Last year, as a freshman who had high hopes for what college life would be like, I found myself being able to count the number of people I knew well on both hands. I would see faces I recognized, but wouldn’t be able to say hi because we had only ever seen each other through a screen, and maybe they didn’t know who I was. In all honesty, it brought a new aura of forget-ability. I felt invisible; I wanted to reach out to these people on the other side of our chatty weekly zoom meetings, but I’d pass someone familiar on my walk home and couldn’t fully discern if it was them under the mask, retreating into silence and remaining strangers. I’m not even sure if ‘strangers’ is the right word; we had seen each other’s faces on our screens, knew who we were and where we were from, but I’d find myself staring at someone in the library for a little too long, thinking it might’ve been that same face from my computer screen, but too nervous to say anything. I’d walk into the dining hall and see someone in an unmistakable matching pink sweatshirt that our club handed out, but wouldn’t recognize the face under the mask with whom I spent a virtual hour each week. It felt like friendships were passing me by, and I could do nothing to stop that sense of invisibility from sinking in.

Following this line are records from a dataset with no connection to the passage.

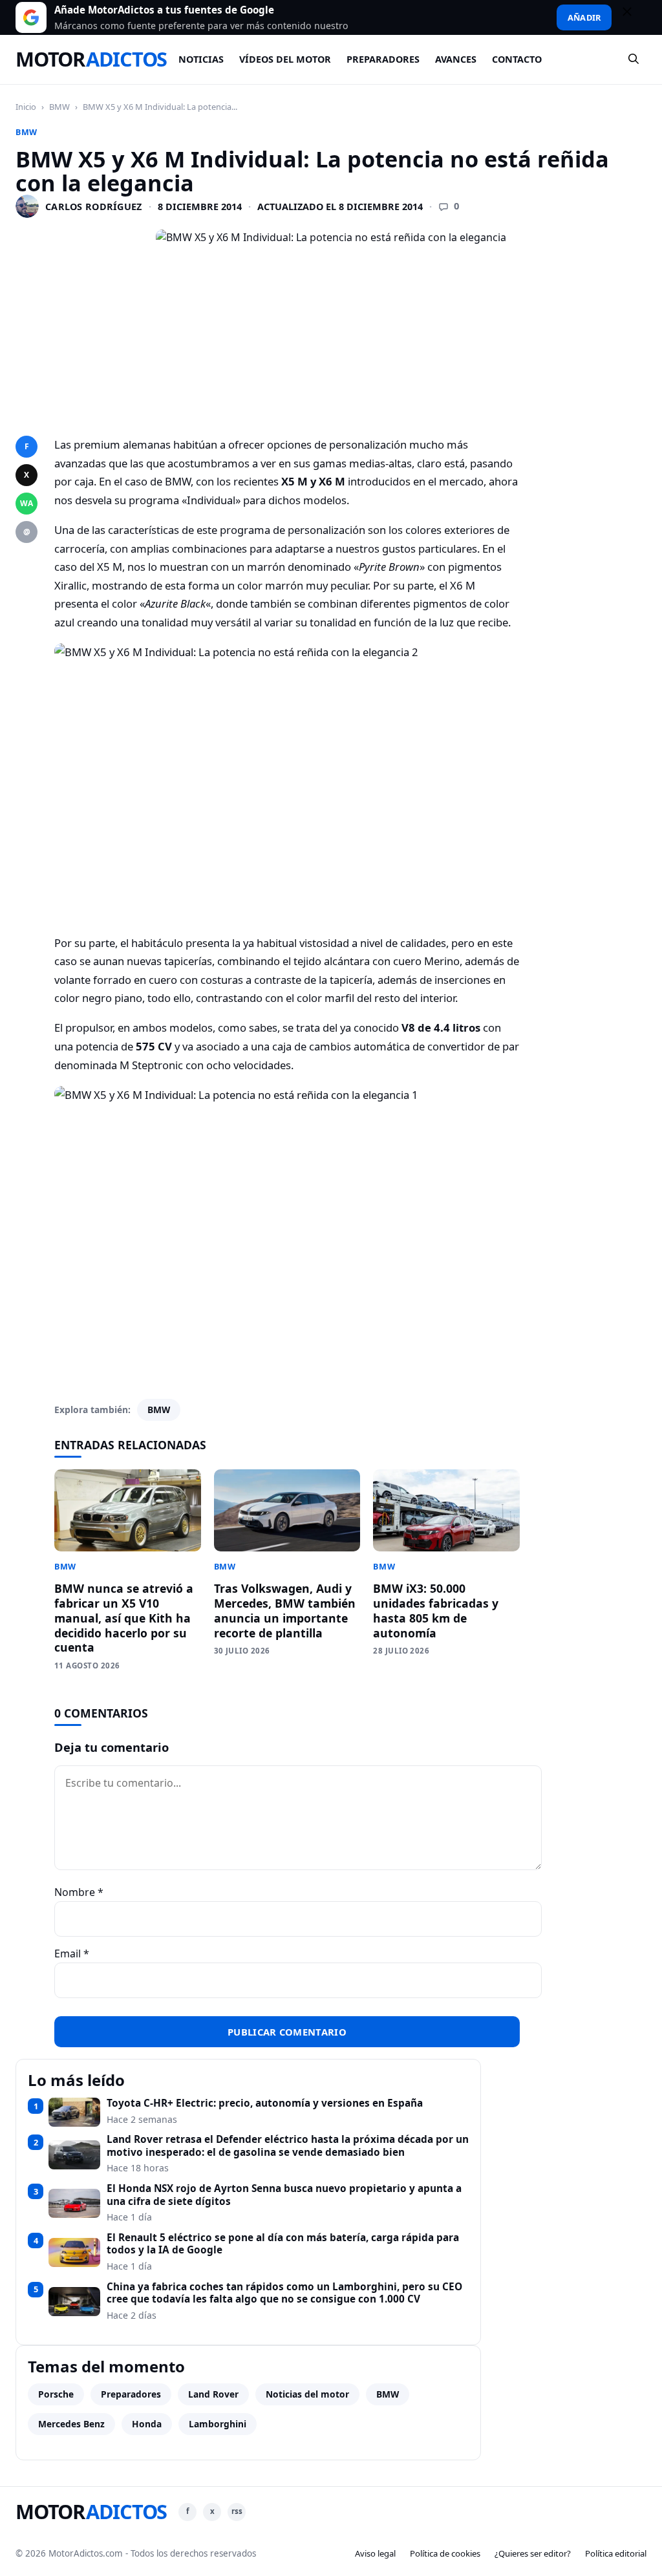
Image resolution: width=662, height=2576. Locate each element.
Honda (147, 2424)
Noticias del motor (307, 2394)
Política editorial (615, 2553)
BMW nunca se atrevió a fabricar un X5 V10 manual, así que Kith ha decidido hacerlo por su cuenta (123, 1618)
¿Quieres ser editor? (533, 2553)
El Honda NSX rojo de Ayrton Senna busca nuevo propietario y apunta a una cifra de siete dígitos (284, 2195)
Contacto (517, 59)
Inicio (26, 106)
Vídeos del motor (285, 59)
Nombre (78, 1892)
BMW (59, 106)
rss (236, 2511)
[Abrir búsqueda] (634, 59)
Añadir (584, 17)
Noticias (201, 59)
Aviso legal (375, 2553)
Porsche (56, 2394)
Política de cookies (445, 2553)
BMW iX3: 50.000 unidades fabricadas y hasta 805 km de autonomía (435, 1611)
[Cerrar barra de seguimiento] (632, 17)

Thankfully, time goes on, and with passing time comes new opportunities. This year, we were met with our newest sense of “normalcy”. One where we were still expected to be cautious, get tested and wear masks in crowded places, but at the same time where I would sit next to two of my soon-to-be closest friends in one of my classes, wave to recently-met members of my club and sit down for lunch with new people. It was a new reality where close friendships with seniors made that aura of invisibility feel slightly less suffocating. It no longer felt like I was navigating emerging adulthood on my own; Every Monday I would ask the girl sitting next to me at my club meeting what day she wanted to go on our weekly walk. I could turn to the other side and ask another girl if she wanted to do our planned ‘talk swap’ soon. I could look forward to taking a break from schoolwork to watch the Bachelorette every Wednesday at a friend’s place. I could text the girl I looked at in the library for a little too long to ask her if she wanted to grab breakfast because I needed some advice. I could even cautiously shout the name of someone who I recognized, just to have her turn around excitedly and offer me a hug.
It’s tough to think about parting ways with some of my closest friends after the class of 2022 leaves the Heights and graduates in a few short months. Some of my favorite faces, my most consistent hugs and big presences in my favorite clubs on campus will be part of that “real adult” cohort that BC produces each year. There was no shortage of life advice, class recommendations, and encouragement from every upperclassman friend I made over the last virtual year and this first “normal” year. It’s strange, thinking that as a sophomore, this is the first year where I truly made connections with people outside of my class, stepped foot in mods owned by friends and had really wonderful examples of the kind of person BC can make me.